Pero luego, cuando llegó una nueva ola de enfermedades, los hechiceros acusaron a los misioneros de ser culpables de estas enfermedades, de traer división a la tribu y a las familias por predicar la fe cristiana, etc. El ambiente cambió. Juan de Brébeuf y su hermano Lalemant eran vistos ahora como una amenaza, incluso como demonios. Sus vidas ya no estaban a salvo. A menudo fueron perseguidos y golpeados, pero esto no les impidió seguir yendo a todas partes con gran celo apostólico y bajo grandes fatigas con tal de anunciar la fe. En estas circunstancias, el número de cristianos siguió creciendo y habían surgido ya algunas misiones donde los bautizados podían practicar su fe.
Juan de Brébeuf sabía que le esperaba el martirio. Se preparó con las siguientes palabras:
“Te prometo a ti, mi Salvador Jesús, que nunca me sustraeré, en lo que de mí dependa, a la gracia del martirio, si alguna vez por tu infinita misericordia me la ofreces a mí, indignísimo siervo tuyo. Me comprometo por el resto de mi vida a que no se me permita rehuir de la oportunidad de morir y derramar mi sangre por ti, a menos que considere que en el momento dado es más justo para tu gloria actuar de otra manera.”
Echemos una mirada a su corazón misionero, encendido de amor, que anhelaba ardientemente la conversión de los indios confiados a su cuidado:
“Dios mío, ¡cuánto me duele que no seáis reconocido, que esta región pagana aún no se haya convertido plenamente a vos y que el pecado todavía no haya sido erradicado aquí!

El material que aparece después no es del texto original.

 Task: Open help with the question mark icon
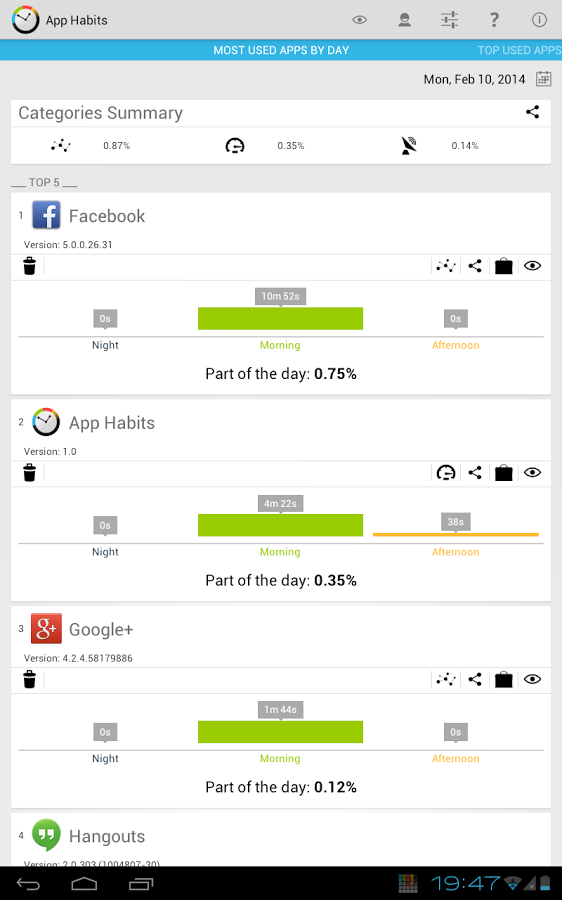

Dios mío, por muy duras que sean las torturas que tienen que soportar los prisioneros en esta región, por muy cruel que sea el salvajismo de sus penas de muerte, si todas éstas recayeran sobre mí, con gusto me ofrecería por ellos y quisiera padecerlas todas.”
¿Qué más se puede añadir a esta ardiente oración?
Solamente cerrar su historia diciendo que, cuando llegó el momento y los iroqueses hostiles atacaron la misión cristiana de los hurones, Juan de Brébeuf no se puso a salvo, aunque se lo ofrecieron. Fue capturado y asesinado ritualmente según la costumbre de los iroqueses, no sin antes ser burlado por causa de su fe.
De tal Maestro, tales discípulos…
Pero la semilla de los mártires produjo fruto, porque nada de lo que se sufra por amor a Jesús es en vano.